We've liked the city a lot so far. It has a free shuttle system and a bike share downtown which makes it really easy to explore all the cute boutiques and incredible restaurants. 

I have a weeks worth of photos from our trip including shots of our day trip to Nashville and a chocolate cream pie recipe to share, but for now we're spending the weekend in Asheville, North Carolina (or as far as I can tell, the landing spot for any and all hippies in the south). 

                  Have a great weekend! 

(Please excuse formatting errors as I am blogging on my trusty iPhone from the road!) 

Sunday, June 2, 2013

Isaiah's House

After spending the weekend apart, Matt took me out for lunch on Monday. That man has a knack for tracking down good food, so I knew I was in for a delicious meal, but our lunch at Isaiah's House was hands down the best southern meal I've ever had.

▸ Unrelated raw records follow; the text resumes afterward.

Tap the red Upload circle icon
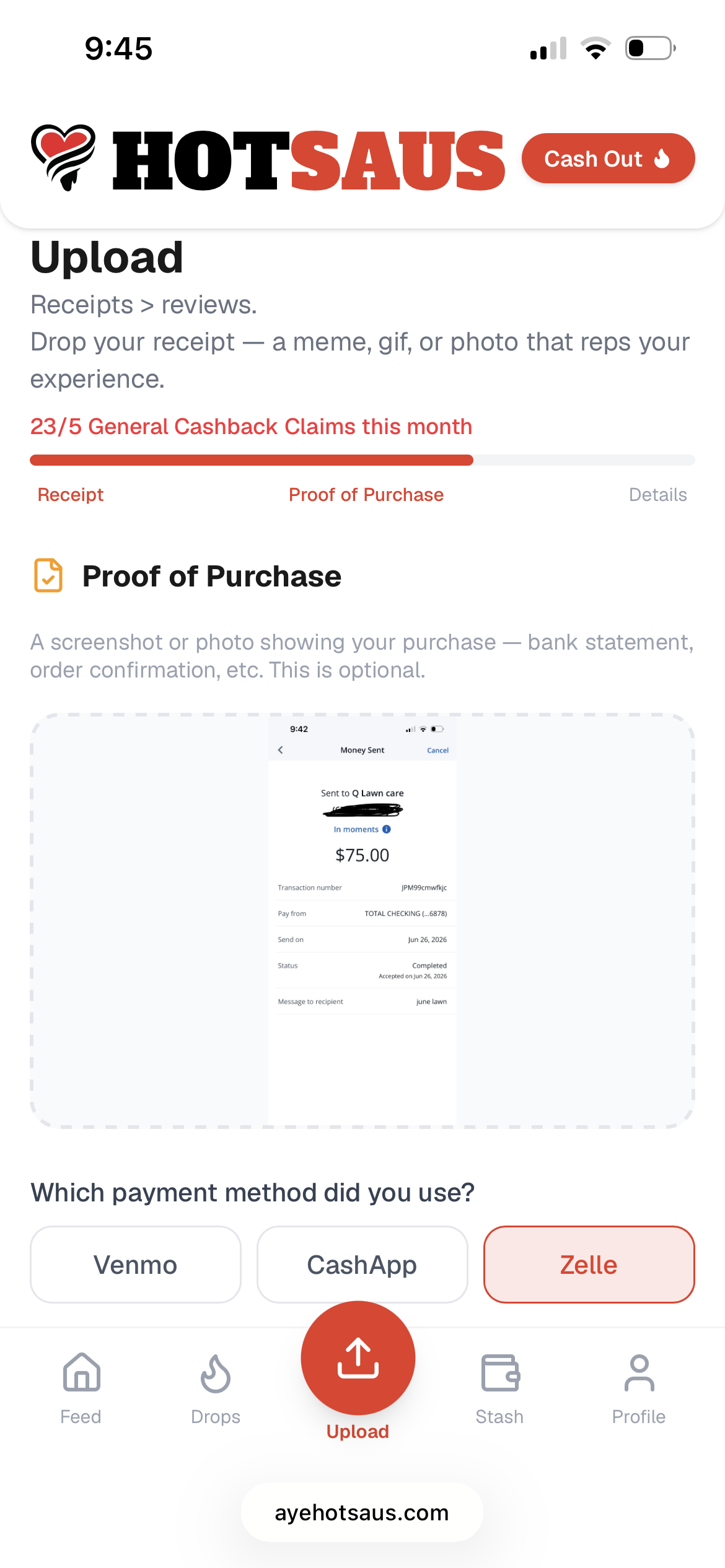coord(358,1357)
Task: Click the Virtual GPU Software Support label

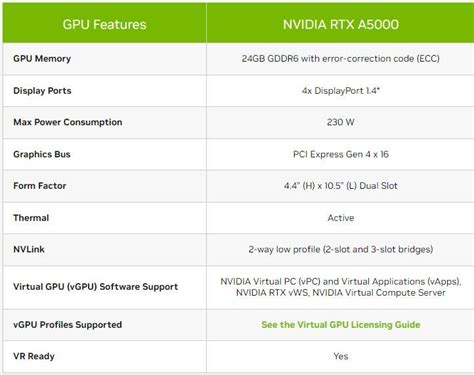Action: (96, 287)
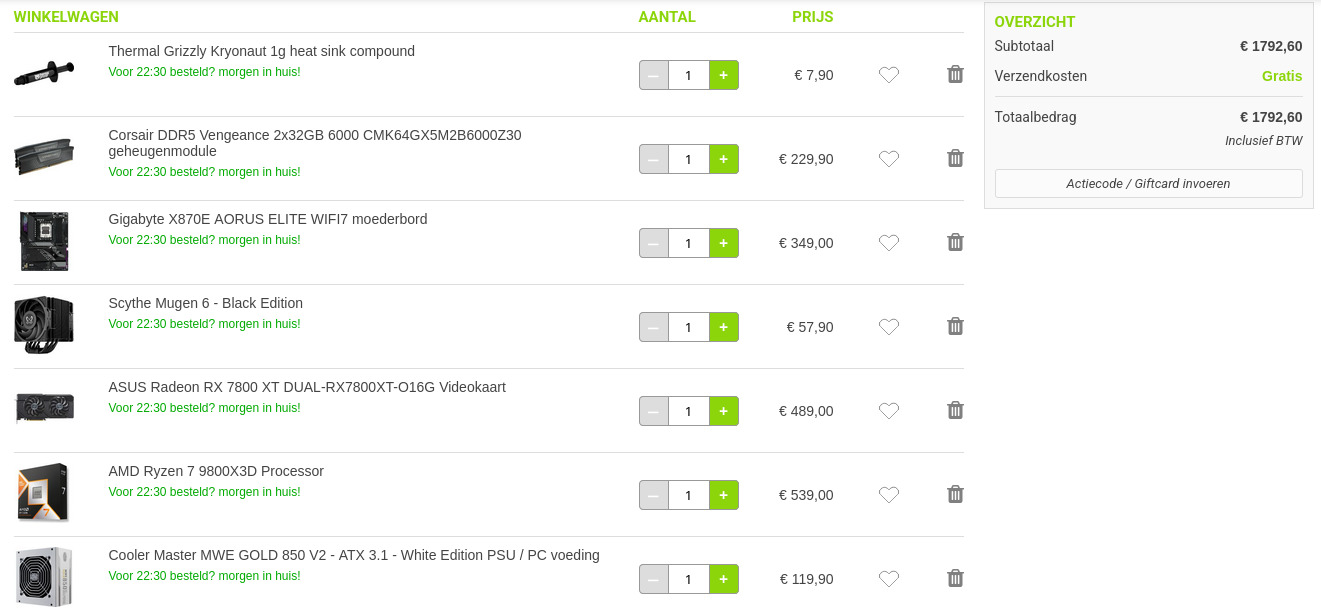The width and height of the screenshot is (1321, 615).
Task: Remove the AMD Ryzen 7 9800X3D
Action: click(955, 494)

We pulled up to a white house-turned-restaurant and swung open a creaky door to a long hallway. By the time we walked up to the podium at the end of the hallway, a woman greeted us, her arms tucked neatly behind her. She welcomed us and shared the specials of the day all in one breath as she waved us over to a table by the window. The dining room was cluttered with aged wooden tables covered with white, lace tablecloths. Fans lined the vaulted ceilings, creating a song as they all spun at high speed. As soon as we sat down, two tall glasses of homemade lemonade were set down in front of us. We only looked over the menu for a moment before ordering their speciality: lemon pepper catfish. (Nothing like a pan full of oil to turn bottom-feeder fish into a delectable lunch. Southerners think of everything...)

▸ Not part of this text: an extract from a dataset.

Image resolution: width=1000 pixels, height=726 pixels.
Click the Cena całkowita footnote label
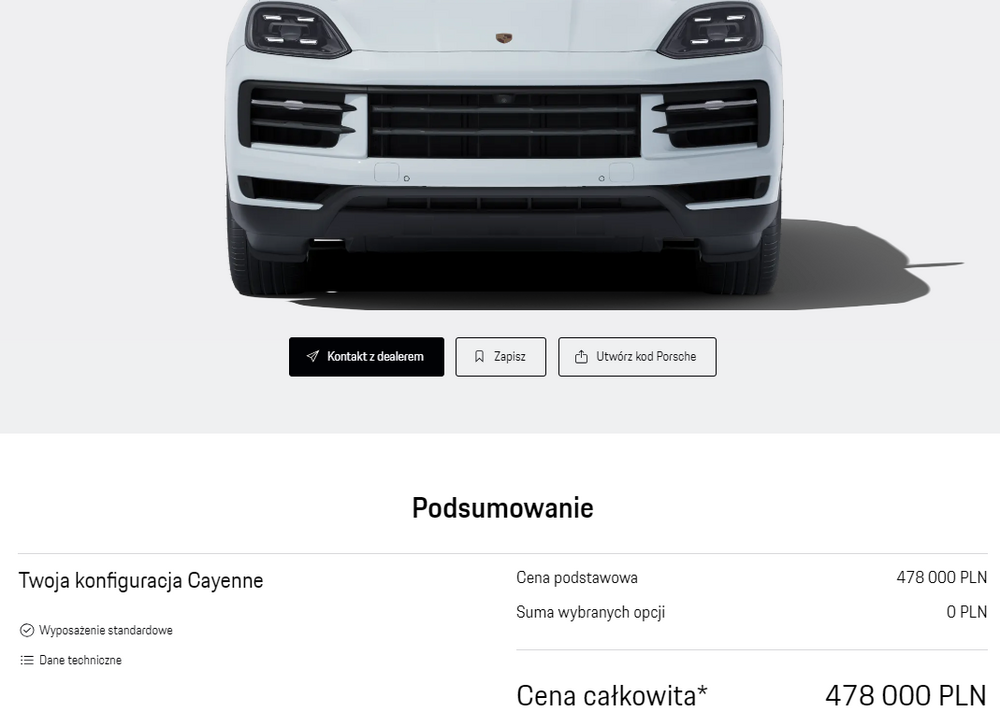(612, 695)
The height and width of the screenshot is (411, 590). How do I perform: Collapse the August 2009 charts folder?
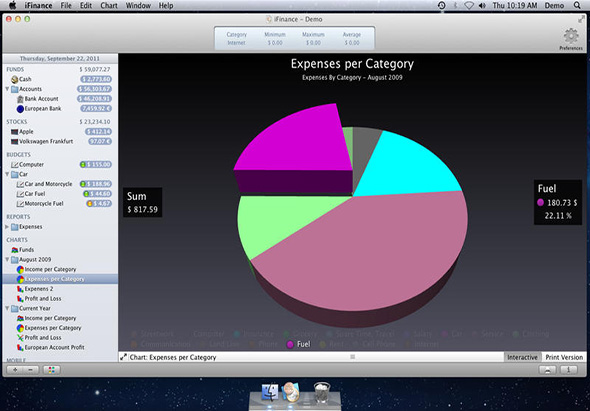coord(7,260)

We caught up on each other's weekend and eavesdropped on laughter and singing coming from behind the swinging doors of the kitchen until two hot plates of food we're set infront of us. Something I've noticed about southern (comfort) food is that it's usually always some shade of yellow and rarely aesthetically pleasing, but always, always delicious. 

There's not a description that could do this meal justice. It was perfect. The mashed potatoes were smooth and buttery, pairing excellently with each bite of the crispy catfish. The fried okra was salty and best of all: bottomless. I didn't even reach for the salt and pepper the entire meal; every bite was perfectly seasoned. I'm not even sure if I made it to the cornbread muffins after scarfing down every other crumb of food on my plate. 

Our waitress returned, smiled through our compliments and then placed a hand on each shoulder. " Ya'll aren't leaving without dessert!" I didn't think I had room for one more bite of food, but I changed my mind pretty quickly when they brought out fresh peach cobbler. "That there is Momma's recipe. She famous for it!" I wasn't going to waste any time taking pictures, especially since Matt and I were sharing a piece and it was topped off with hand-churned ice cream. You should see that man around ice cream. 

I couldn't stop complimenting the food, cooked to perfection and served with genuine hospitality. Before we left, the cook came out and gave us huge hug, thanking us for enjoying her food so much. We left with full stomachs, sticky fingers and heightened chances of developing diabetes. 

           Thanks for a great date babe!